**Gegebener Text:**
Wowereit rüffelt PDS-Politiker, der Geschichtsleugnung nicht widersprach

Von Sabine Beikler

Kultursenator Thomas Flierl (Linkspartei/PDS) ist manchmal schwer zu verstehen. Nicht nur Inhalt, sondern die Diktion seiner öffentlichen Ausführungen hat den Koalitionspartner SPD schon manches Mal aufgebracht. Jetzt steht Flierl erneut in der Kritik. Hubertus Knabe, Leiter der Gedenkstätte Hohenschönhausen, und die CDU werfen dem Politiker vor, auf einer öffentlichen Veranstaltung nicht gegen „Hasstiraden“ und „Geschichtsleugnung“ ehemaliger Stasi-Mitarbeiter deutlich Position bezogen zu haben.

**Bereitgestelltes Material:**

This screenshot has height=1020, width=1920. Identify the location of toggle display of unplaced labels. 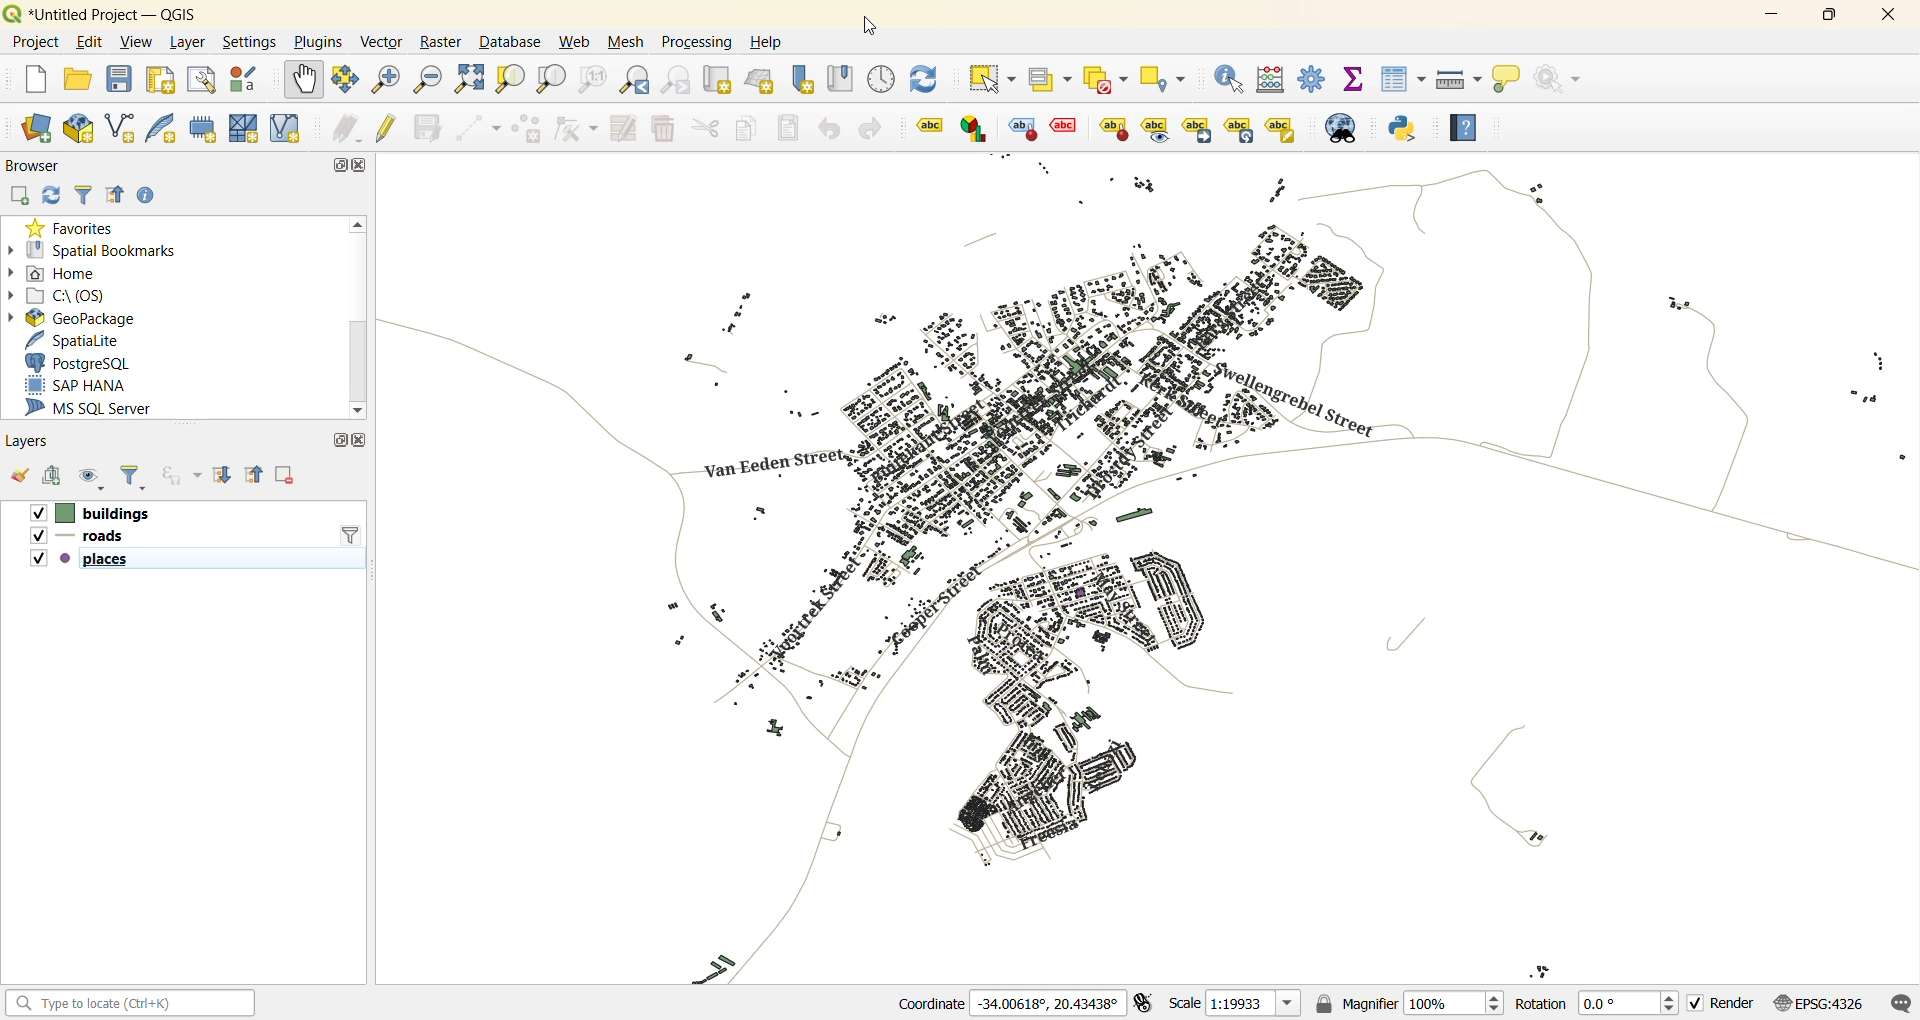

**Arbeitsauftrag:** Wer leitet laut dem Text über Kultursenator Flierl die Gedenkstätte Hohenschönhausen? Stützen Sie sich ausschließlich auf den Text über Kultursenator Flierl.

**Antwort:** Hubertus Knabe.